**Given passage**
VALUE CATEGORY UPDATES

Most changes within each of the individual value categories relate to 1) the certifications or attributes that define each of the values (e.g. adding/removing certifications or moving them to another level); 2) creating better alignment across value categories or with other food procurement initiatives; or 3) creating pathways for participating institutions to meet the baseline standard in value categories that have proven to be challenging for most institutions to meet under the existing definitions. The following is a brief overview of notable updates in each of the value categories:

LOCAL ECONOMIES

  • Aligned definitions with USDA’s definitions for farm size and ownership structure: The standards now specify that a farm should be family-owned to qualify as local, and refer to revenue rather than acreage to determine size.
  • Created greater focus on mid-sized farms: Institutions are still encouraged and rewarded for purchasing from small farms when possible, however there is an increased focus on creating more opportunity for mid-sized farms, which are often better positioned to provide institutions with the volume needed.
  • Extended local radius from 200 to 250 miles: 250 miles is a commonly used radius for local across the country and by other procurement initiatives.
  • Adjusted scoring so that each five percent increment of Level Three product receives one point.

 

ENVIRONMENTAL SUSTAINABILITY

  • Included an addition of a carbon and water footprint reduction for animal products and food waste reduction as an alternative option.
  • Set a baseline standard for third-party verified animal products produced without routine antibiotics.
  • Adjusted scoring so that each five percent increment of Level Three product receives one point.
  • Harmonized animal welfare and environmental meat reduction targets and antibiotic usage definitions.

 

VALUED WORKFORCE

  • Developed an expanded list of criteria for evaluating voluntary third-party certifications at Level Three. (for criteria, see footnote 34 of the Good Food Purchasing Standards 2.0).

**Questions**
[a] Write out the passage on value category updates, starting with "Most changes within" and going on through "to determine size.".
[b] Carry the passage on value category updates forward from the point where it stops.

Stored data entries
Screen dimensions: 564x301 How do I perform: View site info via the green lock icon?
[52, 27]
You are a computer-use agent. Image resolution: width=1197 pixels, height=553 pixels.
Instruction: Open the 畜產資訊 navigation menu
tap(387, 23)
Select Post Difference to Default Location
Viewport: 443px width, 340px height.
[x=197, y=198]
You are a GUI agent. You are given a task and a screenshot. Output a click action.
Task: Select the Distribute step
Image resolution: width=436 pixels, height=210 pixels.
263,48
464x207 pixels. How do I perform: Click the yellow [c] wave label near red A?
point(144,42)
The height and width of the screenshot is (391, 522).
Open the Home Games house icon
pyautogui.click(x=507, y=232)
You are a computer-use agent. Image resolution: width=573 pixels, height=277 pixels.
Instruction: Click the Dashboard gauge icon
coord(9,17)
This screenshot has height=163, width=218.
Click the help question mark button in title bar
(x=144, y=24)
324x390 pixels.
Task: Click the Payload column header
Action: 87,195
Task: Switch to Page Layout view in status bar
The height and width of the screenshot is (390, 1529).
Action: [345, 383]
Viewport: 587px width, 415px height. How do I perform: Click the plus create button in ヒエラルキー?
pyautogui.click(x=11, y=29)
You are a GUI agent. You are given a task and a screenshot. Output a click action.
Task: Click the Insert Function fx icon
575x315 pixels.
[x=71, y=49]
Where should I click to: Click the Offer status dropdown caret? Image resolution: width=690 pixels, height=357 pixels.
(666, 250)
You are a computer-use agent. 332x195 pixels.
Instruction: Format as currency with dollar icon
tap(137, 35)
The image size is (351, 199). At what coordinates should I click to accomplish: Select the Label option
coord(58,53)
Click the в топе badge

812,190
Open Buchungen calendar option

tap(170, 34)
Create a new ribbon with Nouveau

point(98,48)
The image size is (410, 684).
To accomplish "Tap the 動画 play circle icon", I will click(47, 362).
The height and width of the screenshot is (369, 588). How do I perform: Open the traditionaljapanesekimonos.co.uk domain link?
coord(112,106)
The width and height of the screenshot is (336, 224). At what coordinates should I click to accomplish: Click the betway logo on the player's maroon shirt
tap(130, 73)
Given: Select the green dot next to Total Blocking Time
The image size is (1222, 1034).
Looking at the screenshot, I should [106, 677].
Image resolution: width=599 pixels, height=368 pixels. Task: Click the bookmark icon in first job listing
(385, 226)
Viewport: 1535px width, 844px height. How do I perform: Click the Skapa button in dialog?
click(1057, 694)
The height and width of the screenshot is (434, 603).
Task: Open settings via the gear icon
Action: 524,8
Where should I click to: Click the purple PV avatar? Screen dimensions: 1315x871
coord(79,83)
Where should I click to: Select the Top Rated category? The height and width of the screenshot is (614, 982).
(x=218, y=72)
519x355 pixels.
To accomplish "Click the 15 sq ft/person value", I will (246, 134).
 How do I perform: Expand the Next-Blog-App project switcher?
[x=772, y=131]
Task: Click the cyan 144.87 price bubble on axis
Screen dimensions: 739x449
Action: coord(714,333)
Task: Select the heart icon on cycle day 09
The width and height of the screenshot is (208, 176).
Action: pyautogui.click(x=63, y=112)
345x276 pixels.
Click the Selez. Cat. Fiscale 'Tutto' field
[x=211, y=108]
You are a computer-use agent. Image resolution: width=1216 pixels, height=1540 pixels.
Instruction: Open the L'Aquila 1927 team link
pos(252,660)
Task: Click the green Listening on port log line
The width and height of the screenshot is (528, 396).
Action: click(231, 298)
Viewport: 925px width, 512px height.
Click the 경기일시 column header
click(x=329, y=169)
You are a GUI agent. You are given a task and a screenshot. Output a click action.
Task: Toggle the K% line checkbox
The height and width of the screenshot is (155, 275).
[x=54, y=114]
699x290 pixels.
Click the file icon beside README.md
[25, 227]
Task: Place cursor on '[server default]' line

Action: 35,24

**Answers below**
[a]
Most changes within each of the individual value categories relate to 1) the certifications or attributes that define each of the values (e.g. adding/removing certifications or moving them to another level); 2) creating better alignment across value categories or with other food procurement initiatives; or 3) creating pathways for participating institutions to meet the baseline standard in value categories that have proven to be challenging for most institutions to meet under the existing definitions. The following is a brief overview of notable updates in each of the value categories:

LOCAL ECONOMIES

  • Aligned definitions with USDA’s definitions for farm size and ownership structure: The standards now specify that a farm should be family-owned to qualify as local, and refer to revenue rather than acreage to determine size.

[b]
  • Included disqualifier for slave labor, child labor or pattern of willful, serious, repeated violations over three years.
  • Included labor peace agreement as a bonus point.
  • Included option for worker education/training program on Good Food Purchasing Program at Level One.
  • Included a modified weighting system, which differently weights credit for Level Three along the supply chain, consistent with product availability (i.e. greater credit for product from Level Three farms than for Level Three processors/distributors).

 

ANIMAL WELFARE

  • Addition of a meat reduction target (with plant-based protein as replacement) as an option for meeting animal welfare goals
  • Included only certifications with third party verification (i.e. no “label claims”).
  • Adjusted scoring so that each five percent increment of Level Three product receives one point.
  • Harmonized animal welfare and environmental meat reduction targets and antibiotic usage definitions.

 

NUTRITION

  • Prioritized subset of checklist items based on recommendations for high impact practices from subcommittee members.
  • Created new checklist items that focused on prioritizing the purchase of whole or minimally processed foods, rather than moderately or ultra-processed products, and encouraged the reduction of purchases of red and processed meats.